** start of SUPPLIED INFORMATION **

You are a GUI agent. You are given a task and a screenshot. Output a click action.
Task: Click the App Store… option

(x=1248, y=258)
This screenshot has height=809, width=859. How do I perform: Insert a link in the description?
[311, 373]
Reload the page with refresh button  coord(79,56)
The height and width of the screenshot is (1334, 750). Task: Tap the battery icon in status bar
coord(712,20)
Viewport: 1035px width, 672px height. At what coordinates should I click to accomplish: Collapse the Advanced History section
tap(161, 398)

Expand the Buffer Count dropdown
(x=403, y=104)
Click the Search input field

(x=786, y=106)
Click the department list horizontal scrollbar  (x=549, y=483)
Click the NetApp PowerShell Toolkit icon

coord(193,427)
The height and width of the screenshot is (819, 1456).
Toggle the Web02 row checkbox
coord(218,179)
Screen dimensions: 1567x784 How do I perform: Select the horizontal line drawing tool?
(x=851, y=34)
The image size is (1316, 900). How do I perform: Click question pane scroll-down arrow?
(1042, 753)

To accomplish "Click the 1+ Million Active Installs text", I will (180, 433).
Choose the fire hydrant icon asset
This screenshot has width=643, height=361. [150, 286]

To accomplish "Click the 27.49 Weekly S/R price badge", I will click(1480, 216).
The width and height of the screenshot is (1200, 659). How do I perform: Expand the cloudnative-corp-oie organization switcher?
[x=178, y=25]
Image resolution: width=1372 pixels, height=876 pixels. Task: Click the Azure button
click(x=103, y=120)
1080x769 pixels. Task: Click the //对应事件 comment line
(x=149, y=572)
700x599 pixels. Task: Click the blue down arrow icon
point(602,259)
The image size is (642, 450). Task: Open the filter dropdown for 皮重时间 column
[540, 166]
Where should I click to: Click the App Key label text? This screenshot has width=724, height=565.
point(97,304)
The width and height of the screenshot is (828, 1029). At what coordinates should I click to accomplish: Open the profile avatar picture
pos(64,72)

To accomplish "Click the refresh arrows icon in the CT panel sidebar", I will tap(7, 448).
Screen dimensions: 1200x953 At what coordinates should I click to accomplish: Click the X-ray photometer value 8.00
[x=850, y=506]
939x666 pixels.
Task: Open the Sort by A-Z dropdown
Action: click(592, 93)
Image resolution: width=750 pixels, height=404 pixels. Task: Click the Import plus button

** end of SUPPLIED INFORMATION **

INSTRUCTIONS FOR THE TASK: Write out every line of the rows exactly as it stands, from the line containing "The image size is (642, 450)." down to the end of the rows, including both ends.

RESPONSE TO THE EXERCISE:
The image size is (642, 450). Task: Open the filter dropdown for 皮重时间 column
[540, 166]
Where should I click to: Click the App Key label text? This screenshot has width=724, height=565.
point(97,304)
The width and height of the screenshot is (828, 1029). At what coordinates should I click to accomplish: Open the profile avatar picture
pos(64,72)

To accomplish "Click the refresh arrows icon in the CT panel sidebar", I will tap(7, 448).
Screen dimensions: 1200x953 At what coordinates should I click to accomplish: Click the X-ray photometer value 8.00
[x=850, y=506]
939x666 pixels.
Task: Open the Sort by A-Z dropdown
Action: click(592, 93)
Image resolution: width=750 pixels, height=404 pixels. Task: Click the Import plus button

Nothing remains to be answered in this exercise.